Pressure from overseas for tax havens to end their culture of secrecy could snuff out millions of dollars in annual revenue from the TCI economy.

New US and European policy aimed at boosting their individual coffers is threatening to put a nail in the coffin of the Islands’ significant offshore financial industry. The sector generates up to $20m each year – almost 10 per cent of overall Government income.

The move could spell disaster for the TCI’s already overstretched finances particularly in light of the current economic clime.

Barack Obama recognised the concern at the Conference of the Americas:

U.S. President Barack Obama on Saturday urged Caribbean nations used by some people to hide taxable income to move towards greater transparency while acknowledging they need time to do it, an adviser said.

"Some of the countries that have benefited from their status as havens noted how important those benefits had been to their economies," White House economic adviser Larry Summers told reporters in a briefing.

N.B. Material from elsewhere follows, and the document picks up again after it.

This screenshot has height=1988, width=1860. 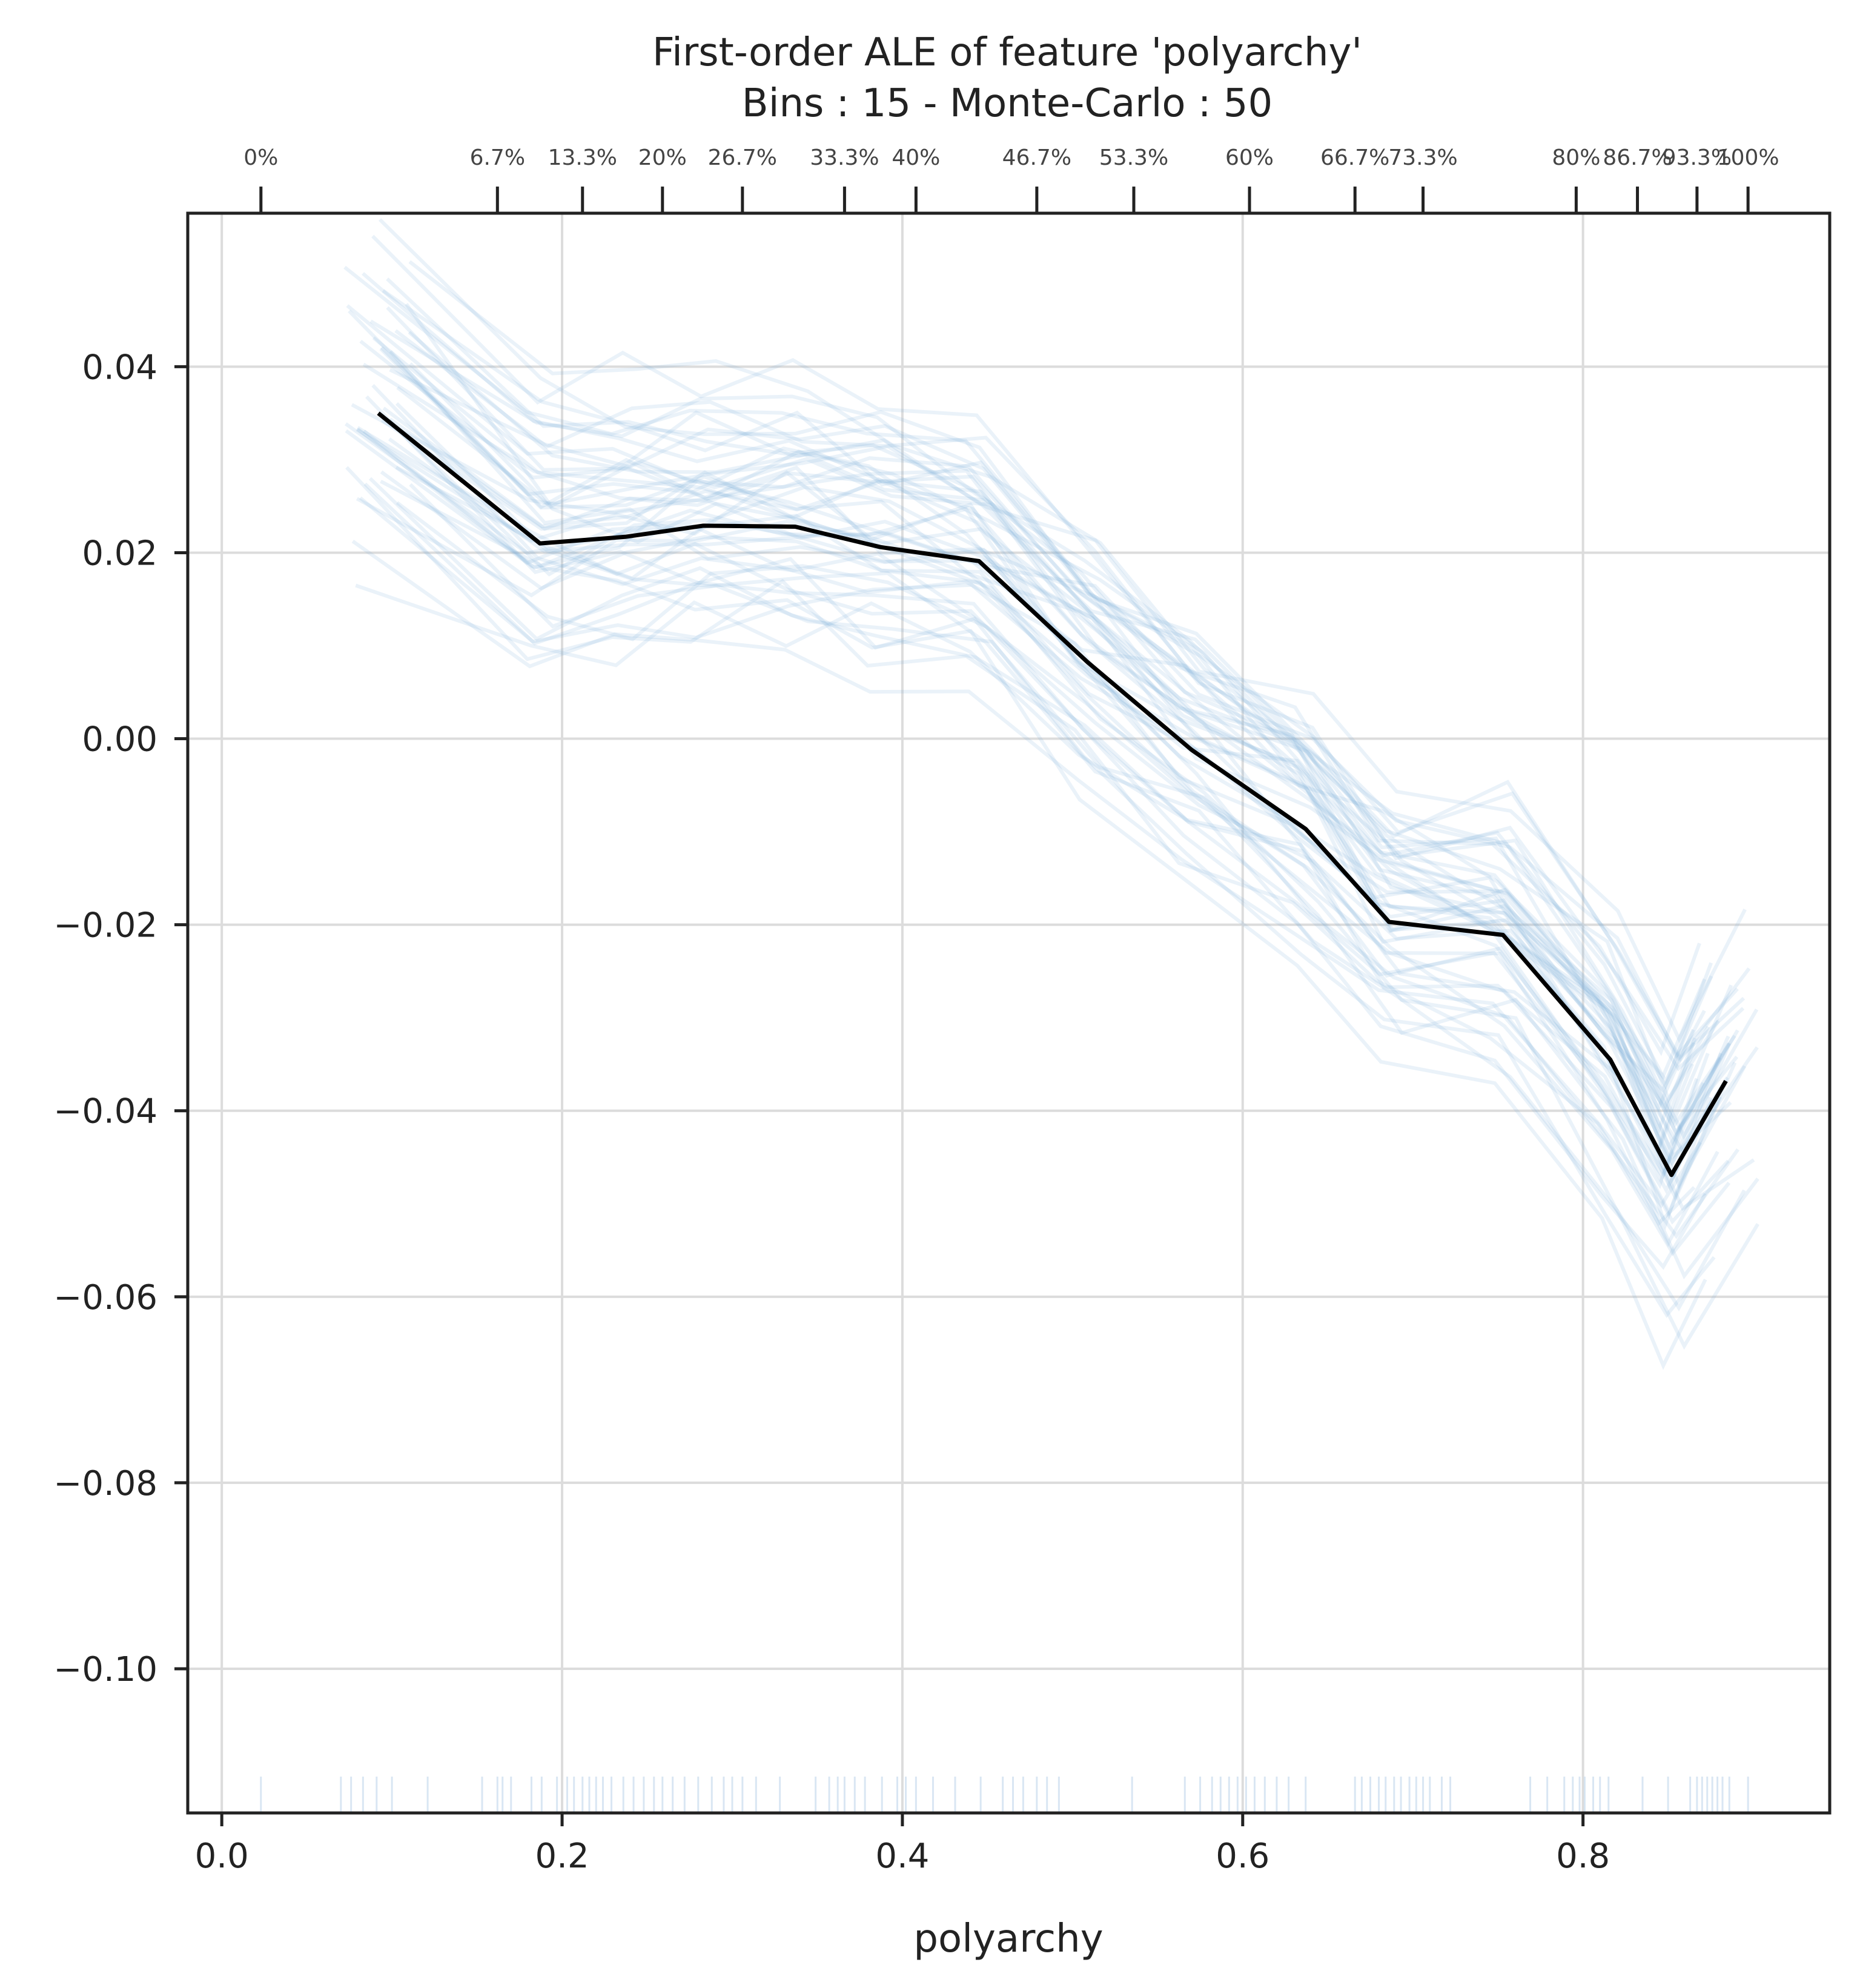 I want to click on chart-subtitle: Bins : 15 - Monte-Carlo : 50, so click(x=1008, y=103).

"The president indicated understanding of their situation and willingness to work constructively on transitions," he said. "But (he) also made it clear that he felt that addressing these kinds of concerns around secrecy and tax evasion and the like was really crucial to ... the kind of global economic and financial system ... that he wanted to create."

TCI, and those others complaining are right. They have built their economies on handling stolen property. There is not doubt at all that they will need assistance to develop new economic activities. But two things are certain. The first is that they will not be as well off – it is ludicrous that many of these places have GDP per head amongst the highest in the world. Second, depopulation by emigration is almost inevitable – the ex pat finance pack will leave.

But this is what happens when an industry dies. Slave ships went out of business once.  People lost their jobs. But it was right that they did. Likewise here – indeed the comparison is very apt.

So aid yes – but promises of a future that is the same as today – no that is not possible, or desirable.